In presenting Composers of Yesterday -- a companion volume to Composers of Today, published two years ago -- the editor and publisher feel that a definite gap in musical literature has been filled.
Both the publisher and the editor have felt that the musical layman (whose number is increasing prodigiously with each year) was in need of a reference book on composers especially designed to satisfy his own particular needs. Composers of Yesterday has attempted to provide, in each of its sketches, such information as the average music-lover invariably desires about composers. The average music-lover is interested in copious biographical material, generously sprinkled with the spice of anecdotes; he is avid for a glimpse at the personality of the composer -- the man as distinguished from the artist. Finally, music-lovers are eager to know what leading critics of all time have said about the composer's major works, about the nature of his style, about his contribution to musical development and about his position in musical history.
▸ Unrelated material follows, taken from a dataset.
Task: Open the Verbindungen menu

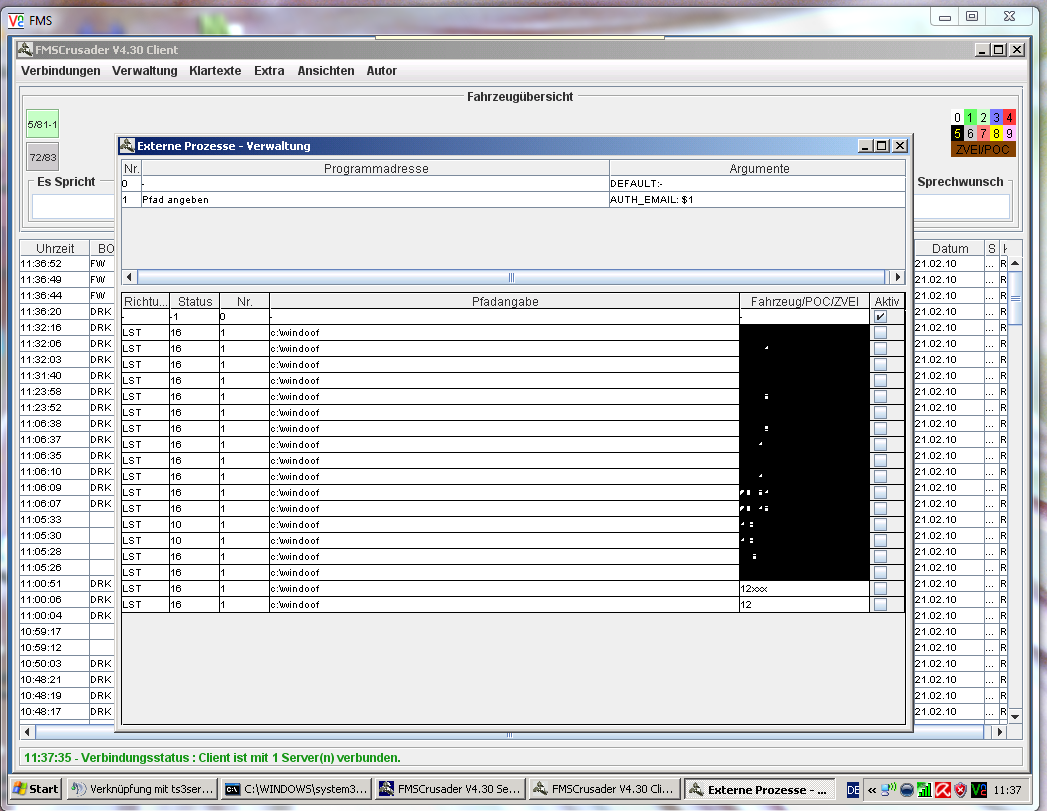Action: 61,71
To satisfy such curiosity, the editor has combed the writings of leadings critics and biographers, has tapped all sources contemporary with each composer, has referred to all available material in books, magazines and newspapers and collated the most important information into these sketches. Thus each sketch is, for the most part, a synthesis of the leading critical thought available about each composer.
It was the original intention of the editor to make this volume the last word in comprehensiveness by including some three hundred and fifty composers, including many whose significance was only transitory. As the work on this book progressed, it became appallingly evident that -- if the book were not to expand to prohibitive size -- either the space devoted to each composer must be curtailed or else a number of the composers must be deleted from the table of contents. To abbreviate the sketches would have defeated the very purpose of this book. It would have been impossible to include all that information which musical laymen seek about an important composer, information which he is unable to find in other reference books. The editor, therefore, decided to eliminate the less significant composers from the book. None of these omissions, the editor is confident, will be seriously felt by the reader.
In selecting composers for inclusion in this volume, the editor has chosen either those whose work still affords aesthetic pleasure, or else those who have played so important a part in the development of the musical art that their names live on, even though their music does not. Each sketch was prepared with the intent of giving the reader a historical perspective; in this connection, the editor urges the reader to consult frequently the synthetic historical outline in the appendix.